Zum Buch:
Der Ich-Erzähler dieses Buches trägt zu Beginn des Romans keinen Namen. Seine gewaltsame und traumatisierende Kindheit hat er, genau wie sein Heimatdorf, hinter sich gelassen. Seine Tage verschwimmen im tristen und entbehrungsreichen Nachkriegsalltag. Doch dann taucht eine seltsame Frau vor seinem Haus auf und wartet auf ihn. Wartet dort, wartet vor seinem Büro, begegnet ihm, wo immer er auch hingeht. Bis er sie eines Tages anspricht. Sie hat ein Angebot, einen Plan, eine neue Geschichte und einen neuen Namen für ihn. Polat Kaplan. Der Name ihres Sohnes, der nie aus dem Krieg zurückgekehrt ist. Aus dieser Grundkonstellation entwickelt die junge Autorin eine Art Kammerspiel-Roman.
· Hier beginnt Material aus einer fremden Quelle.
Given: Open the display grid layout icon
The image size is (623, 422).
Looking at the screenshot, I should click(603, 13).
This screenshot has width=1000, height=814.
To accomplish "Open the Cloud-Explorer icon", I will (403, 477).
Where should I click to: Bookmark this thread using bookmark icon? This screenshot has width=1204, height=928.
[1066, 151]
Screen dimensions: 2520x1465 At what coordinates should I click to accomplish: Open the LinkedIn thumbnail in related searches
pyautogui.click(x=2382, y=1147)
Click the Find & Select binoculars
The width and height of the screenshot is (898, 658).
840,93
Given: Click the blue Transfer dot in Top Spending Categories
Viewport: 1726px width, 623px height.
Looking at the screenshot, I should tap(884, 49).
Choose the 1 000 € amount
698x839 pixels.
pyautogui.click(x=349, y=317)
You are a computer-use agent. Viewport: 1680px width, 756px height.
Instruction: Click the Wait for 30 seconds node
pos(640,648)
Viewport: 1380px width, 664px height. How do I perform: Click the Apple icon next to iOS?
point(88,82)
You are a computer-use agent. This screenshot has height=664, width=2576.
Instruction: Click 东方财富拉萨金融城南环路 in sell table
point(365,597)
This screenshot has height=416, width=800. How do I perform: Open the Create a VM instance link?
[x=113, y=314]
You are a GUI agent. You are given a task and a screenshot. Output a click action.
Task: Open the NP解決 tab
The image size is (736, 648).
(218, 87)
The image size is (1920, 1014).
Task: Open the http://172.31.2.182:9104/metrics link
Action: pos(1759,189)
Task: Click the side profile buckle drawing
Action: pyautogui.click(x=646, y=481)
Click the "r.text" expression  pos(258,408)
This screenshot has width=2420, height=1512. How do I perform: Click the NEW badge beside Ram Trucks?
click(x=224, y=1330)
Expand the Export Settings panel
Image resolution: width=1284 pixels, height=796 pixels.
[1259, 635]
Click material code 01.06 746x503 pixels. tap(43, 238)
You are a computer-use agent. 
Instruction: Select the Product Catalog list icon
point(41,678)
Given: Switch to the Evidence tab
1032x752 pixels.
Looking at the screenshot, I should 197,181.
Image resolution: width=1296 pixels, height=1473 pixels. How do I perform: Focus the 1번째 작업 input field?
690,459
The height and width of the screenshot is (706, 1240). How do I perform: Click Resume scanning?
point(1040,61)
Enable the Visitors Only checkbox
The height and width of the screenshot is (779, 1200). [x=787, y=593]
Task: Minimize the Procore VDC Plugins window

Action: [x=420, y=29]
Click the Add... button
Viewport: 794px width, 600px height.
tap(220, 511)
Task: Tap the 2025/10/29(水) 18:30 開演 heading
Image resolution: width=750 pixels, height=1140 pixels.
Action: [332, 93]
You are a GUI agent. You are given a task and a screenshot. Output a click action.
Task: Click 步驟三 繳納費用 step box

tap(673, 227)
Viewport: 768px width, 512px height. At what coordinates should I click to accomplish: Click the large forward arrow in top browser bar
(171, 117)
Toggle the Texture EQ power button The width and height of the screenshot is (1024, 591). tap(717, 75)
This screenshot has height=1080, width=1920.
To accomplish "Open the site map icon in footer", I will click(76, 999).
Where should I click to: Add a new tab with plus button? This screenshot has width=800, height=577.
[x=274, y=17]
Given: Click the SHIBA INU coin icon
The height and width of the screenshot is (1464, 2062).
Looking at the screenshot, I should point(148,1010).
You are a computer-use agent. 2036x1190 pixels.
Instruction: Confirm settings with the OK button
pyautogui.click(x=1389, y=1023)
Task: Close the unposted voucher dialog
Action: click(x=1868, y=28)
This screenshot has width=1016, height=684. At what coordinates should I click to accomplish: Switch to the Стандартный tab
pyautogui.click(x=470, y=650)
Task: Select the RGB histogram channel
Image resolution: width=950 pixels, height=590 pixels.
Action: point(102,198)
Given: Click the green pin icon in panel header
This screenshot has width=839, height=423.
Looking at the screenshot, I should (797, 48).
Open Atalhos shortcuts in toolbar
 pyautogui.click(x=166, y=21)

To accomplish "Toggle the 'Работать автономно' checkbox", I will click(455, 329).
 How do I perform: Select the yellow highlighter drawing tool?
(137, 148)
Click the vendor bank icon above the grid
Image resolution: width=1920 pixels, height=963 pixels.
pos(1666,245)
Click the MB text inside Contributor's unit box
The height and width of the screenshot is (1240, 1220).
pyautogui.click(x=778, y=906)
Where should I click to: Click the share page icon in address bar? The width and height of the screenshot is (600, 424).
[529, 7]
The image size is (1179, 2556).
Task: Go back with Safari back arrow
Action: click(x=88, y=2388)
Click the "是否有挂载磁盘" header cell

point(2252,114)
Kunstvoll webt sie dabei die verschiedenen Ebenen der gespielten Realitäten ineinander. Überraschenderweise bleiben die Szenen dabei in der Regel völlig präzise. Hierin spürt man die Erfahrung der Autorin im Bereich Film und Bildende Kunst. Der Blick der Leserin wird klar gelenkt. Was zu sehen ist, wird in keinem Augenblick dem Zufall überlassen. Die von Frau Kaplan und ihrem neuen Sohn inszenierte neue Wirklichkeit funktioniert absolut eindeutig nach ihren eigenen Regeln. Wird ihr Publikum ihnen glauben? Ist auch sein Wille nach einer neuen Erzählung groß genug? Und zuletzt: Kann man sein Leben zurücklassen und in ein neues eintreten? Wann werden die Geister aus der Vergangenheit in diese neue Geschichtsschreibung einbrechen?
Sahins Stil ist reduziert und voller Brutalität. Ihr Roman aus einer tristen Nachkriegszeit, die nicht verortet wird, aber an den Jugoslawienkrieg denken lässt, hält für seine Figuren keinen Trost bereit. Das einzig Strahlende in diesem Roman ist der unbedingte und ungebrochene Wille nach einer neuen Erzählung und einem neuen Wiederanfang. Die eigentliche Protagonistin dieses Buches, Frau Kaplan – Mutter, Autorin und Regisseurin ihrer eigenen Wirklichkeit ¬– ist in ihrem Kampfgeist und Machthunger dabei absolut faszinierend.
Ein ebenso ungewöhnlicher wie lesenswerter Roman über die Notwendigkeit und Gefahr der Vorstellung, man könne Autor*in seiner eigenen Geschichte sein.